Factories are being urged to find ways to reuse their industrial waste to reduce the amount sent to landfills.
Industrial Works Department deputy secretary-general Phongtheb Jaru-ampornparn said last year's figure still exceeded 1 million tonnes even though the amount has dropped in recent years.
From 2006-09, 7-10% of annual industrial waste was sent to landfills for disposal, with the figure falling to 5% in 2010-11.
Although a zero-waste environment remains hard to achieve, the ideal figure for landfill waste in the short term should be between 200,000 and 500,000 tonnes per year, Mr Phongtheb said.

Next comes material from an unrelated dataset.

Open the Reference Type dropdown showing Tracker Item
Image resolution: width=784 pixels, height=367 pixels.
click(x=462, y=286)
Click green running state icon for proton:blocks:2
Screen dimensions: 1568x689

The department has set up a project to encourage factories to cut waste sent to landfills by reusing, reducing and recycling waste. Last year, 28 out of 54 participating factories received awards for sending no waste to landfills. Most were in the paper and ceramic sectors.
Many factories in the paper, ethanol and sugar industries use their waste as energy, while some have built power plants to generate electricity.

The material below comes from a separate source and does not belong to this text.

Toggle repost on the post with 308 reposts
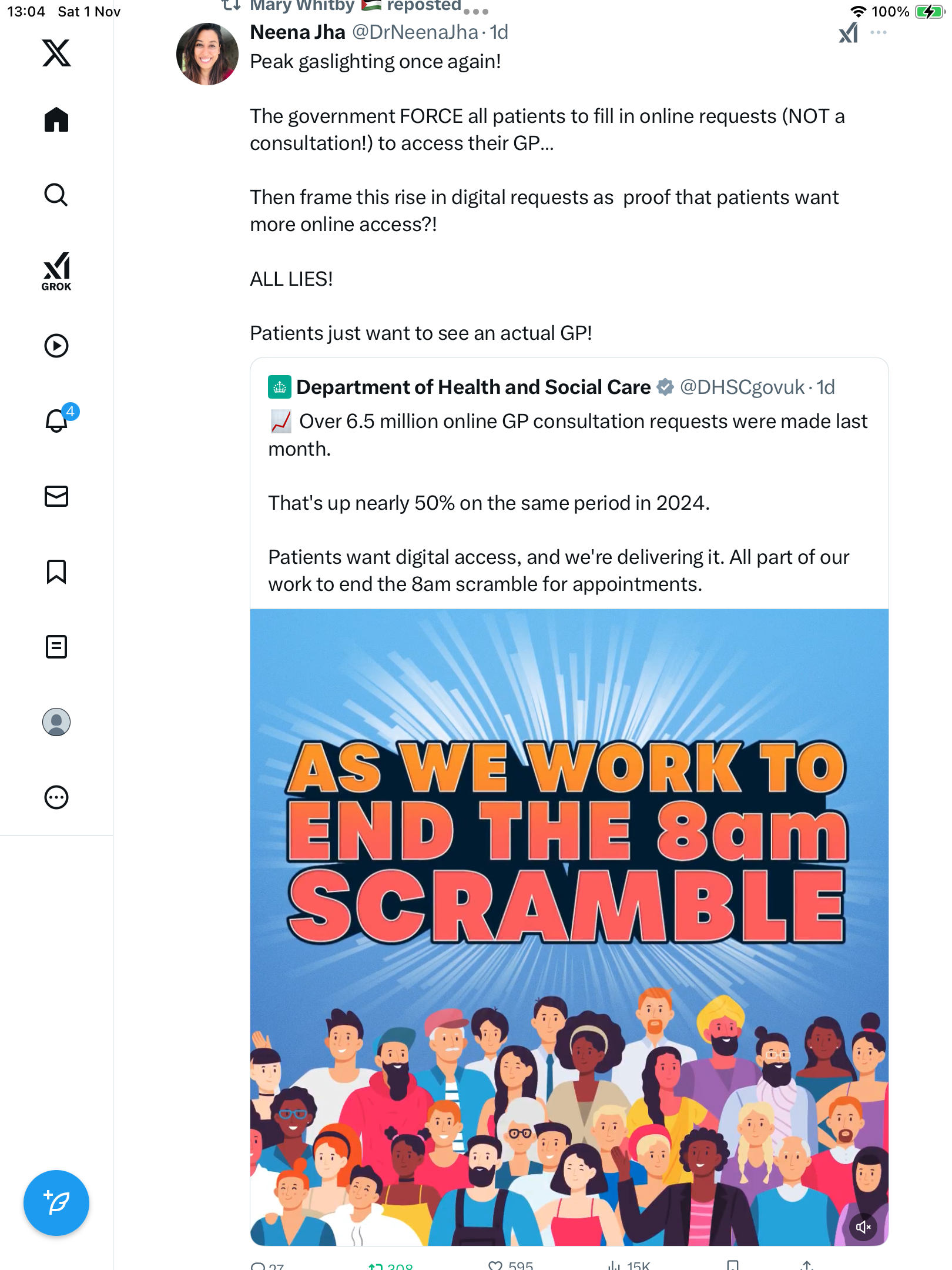[376, 1265]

This year, the focus will be on automotive parts, plastic and steel sectors.
"Landfills are not yet a sustainable method of waste disposal because it can be difficult to secure landfills," Mr Phongtheb said.

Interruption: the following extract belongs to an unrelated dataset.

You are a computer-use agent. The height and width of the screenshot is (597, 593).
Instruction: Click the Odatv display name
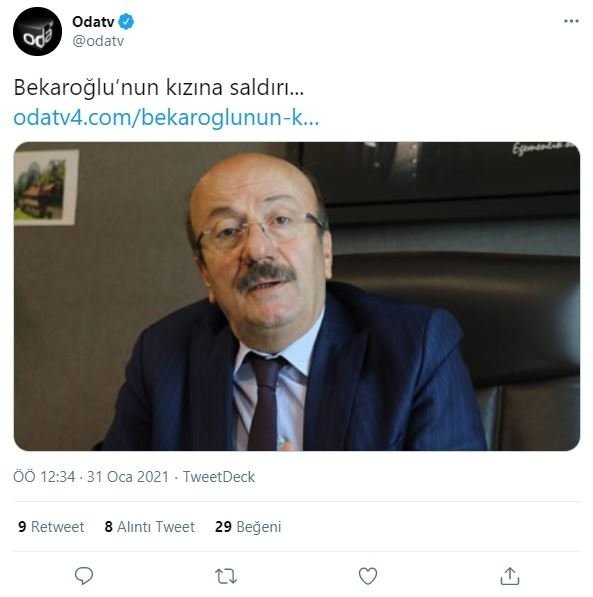tap(93, 22)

"Although this might result in an area that can be used for public purposes, there is still a possibility that the waste might leak out and cause environmental problems."
Thailand produces 40 million tonnes of industrial waste per year, with 20 million consisting of scrap metal, paper and wood bought and sold in the market.
The rest includes 6 million tonnes of reusable waste, 6 million for recycling, 7 million for energy, up to 600,000 that are treated and almost 300,000 exported for treatment, including waste from gas separation plants.
"It is undeniable that many waste disposal companies are using illegal means to dispose of waste, especially in provinces such as Samut Prakan, Rayong, Chachoengsao, Prachin Buri and Chon Buri," Mr Phongtheb said.
He said waste generators also need to be responsible after handing over waste to disposal firms or they will face the same punishment of a fine of no more than 200,000 baht or jail terms of more than two years.
Although hazardous waste is less likely to be disposed of illegally, waste such as solvents is regularly seen dumped in landfills to avoid the process of filtering or extraction.
The department has inspected 180 factories that have received 106 licences for recycling waste, with almost half told to improve their processes.